Anglo, Peabody to lock horns after $3.8bn deal culled

THE stage has been set for a legal battle between US coal major Peabody and Anglo American after Peabody terminated its purchase agreement to buy Anglo’s steel-making coal assets in Australia.

Peabody cited a material adverse change (MAC) in the deal which was the fire at the Moranbah North mine five months ago. The mine remains closed following that event.

In reply, Anglo has rejected Peabody’s claim that a MAC had occurred while CEO Duncan Wanblad said the group will institute an action claiming damages for wrongful termination and that Anglo was confident in its legal position.

Wanblad also indicated Anglo did not believe it would have a problem finding another buyer “for value in due course.”

At stake would appear to be a $2bn up-front cash payment by Peabody made after the group agreed to the deal in November last year for $3.8bn in cash.
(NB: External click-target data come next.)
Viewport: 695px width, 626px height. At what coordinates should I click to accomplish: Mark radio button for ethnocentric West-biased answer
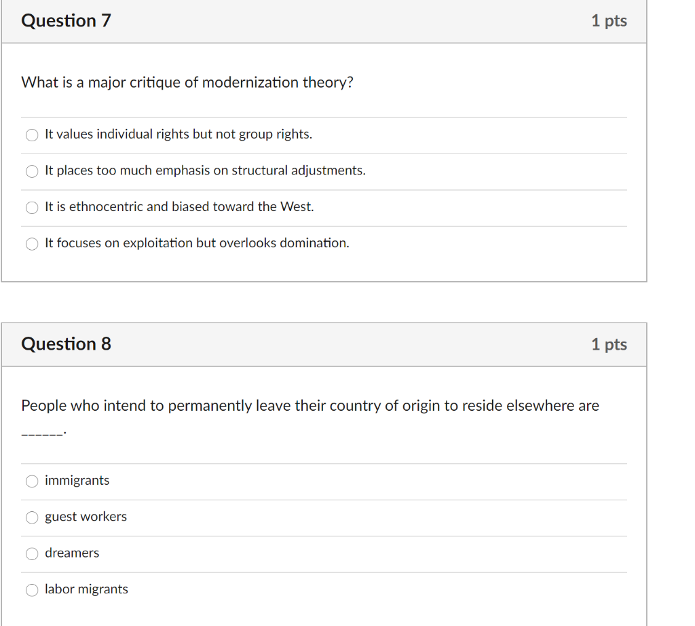tap(32, 208)
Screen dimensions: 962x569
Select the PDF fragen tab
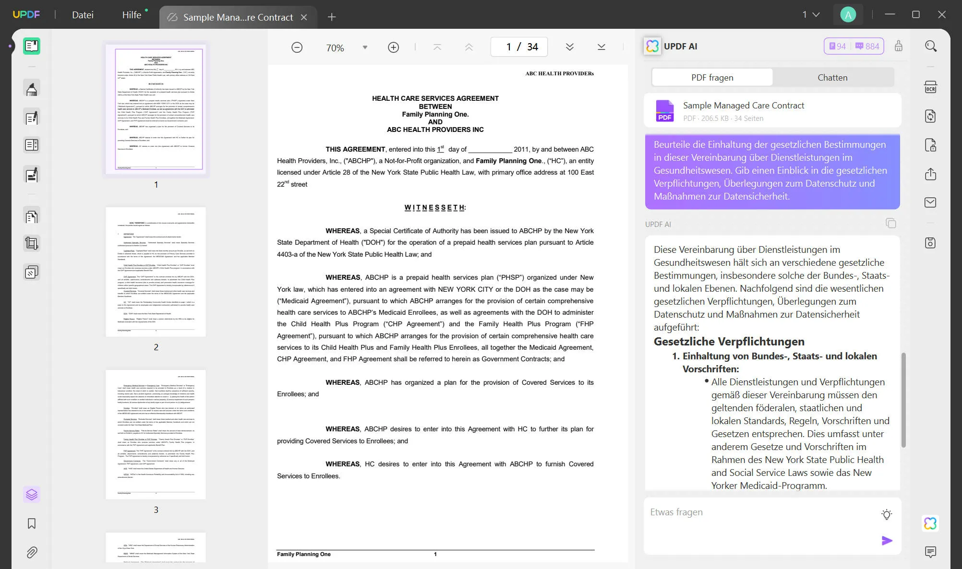click(712, 77)
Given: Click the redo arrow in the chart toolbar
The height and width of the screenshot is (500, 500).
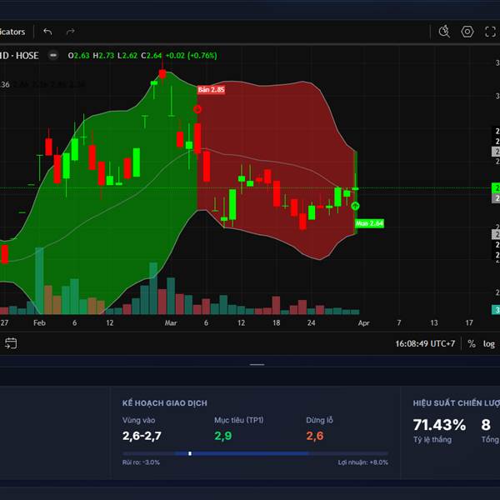Looking at the screenshot, I should (x=71, y=32).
In addition to the upfront payment Peabody agreed to a deferred payment of $725m with the balance consisting of a $550m price-linked earnout and a contingent cash consideration of $450m linked to the re-opening of the Grosvenor coal mine.

Peabody also agreed to pay a $75m deposit on signing which Anglo American was entitled to keep if the sale was terminated in certain limited circumstances

Peabody president and CEO Jim Crech commented “the two companies did not reach a revised agreement to cure the MAC that compensated Peabody for the material and long-term impacts of the MAC on the most significant mine in the planned acquisition.”

The acquisition had been scheduled to close in April 2025. According to Grech, “Anglo estimates $45m per month of holding costs at Moranbah North. The mine was previously targeted to produce 5.3 million tons of saleable production in 2025, yet there is no timetable for the resumption of longwall mining at forecasted volumes and costs.”

That is rejected by Wanblad who stated, “the event at Moranbah North does not constitute a MAC under the sale agreement with Peabody.

“Our view is supported by the lack of damage to the mine and equipment as well as the substantial progress made with the regulator, our employees and the unions, and other stakeholders as part of the regulatory process towards a safe restart of the mine.”

Wanblad commented, “we are therefore very disappointed that Peabody has decided not to complete the transaction. We believe it would have been better for all parties to avoid a legal dispute.

“On that basis we have invested significant effort and shown great flexibility over recent months to find a solution for Peabody including proposing amended terms and technical options.

“We continue to reserve our rights under the definitive agreements, we are confident in our legal position and will shortly initiate an arbitration to seek damages for wrongful termination.”

Wanblad added, “we are confident that we will successfully conclude an alternative sales process for value in due course.